Food Prices and Food Poverty
Opposition Day — [Un-allotted Day]
6:20 pm

Photo of David Nuttall

David Nuttall (Bury North, Conservative)

In the Order Paper, the title of this debate is “Rising Food Prices and Food Poverty”, but I note that the words “food poverty” appear nowhere in the motion. We should start by examining what constitutes a state of affairs that can be described as food poverty. The Food Ethics Council, a registered charity, states on its website:

Food poverty means that an individual or household isn’t able to obtain healthy, nutritious food, or can’t access the food they would like to eat.”

With so wide and all-embracing a definition, it could be argued that millions of people, including many quite high up the income scale, are living in food poverty. Having said that, there are people on limited and fixed incomes for whom paying the bills is a great struggle, but I do not accept the patronising view that they are somehow more likely to suffer from obesity because they can afford to eat only certain types of food. As we have heard this afternoon, processed and sugary foods are often much more expensive than fresh foods. I accept that food, as a variable item of expenditure, is always likely to come under pressure when there are other demands on the household budget. The question is what we can do to help those struggling to make ends meet.

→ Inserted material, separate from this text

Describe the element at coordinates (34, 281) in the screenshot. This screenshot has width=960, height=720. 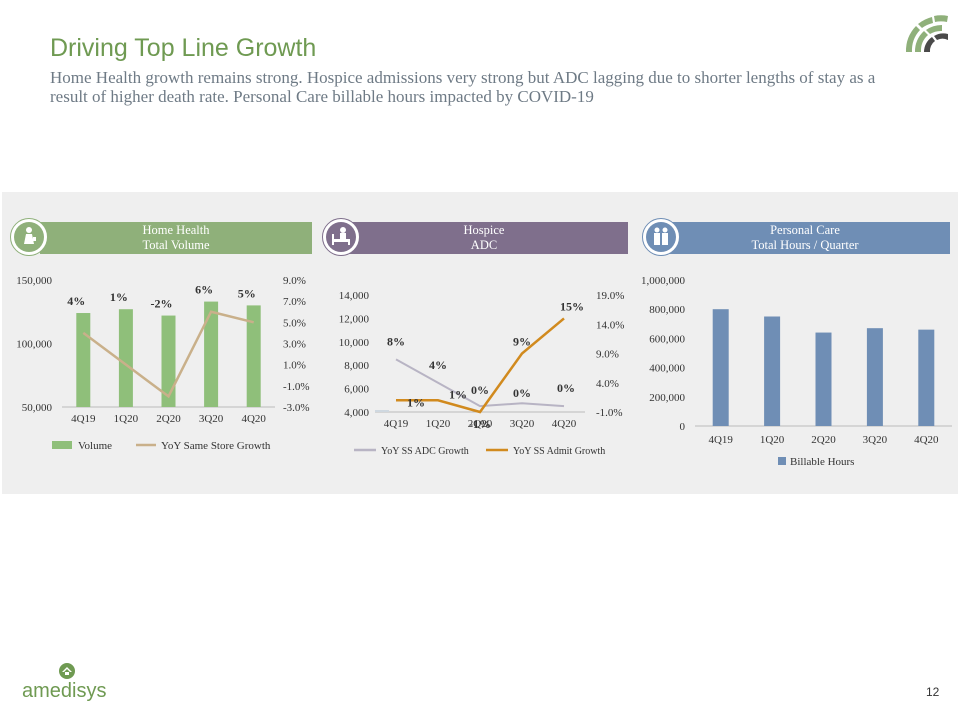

I want to make two main points. First, we need to tackle the European Union’s common agricultural policy. It must be reformed. In a limited debate of this nature there is no time to do any more than flag up that disastrous policy. Few other sectors are controlled quite so overwhelmingly from Brussels as agriculture. Despite the Labour party signing away the UK rebate, supposedly in return for substantial reform, the CAP remains a complex system of subsidies and incentives that I believe distort the operation of the free market.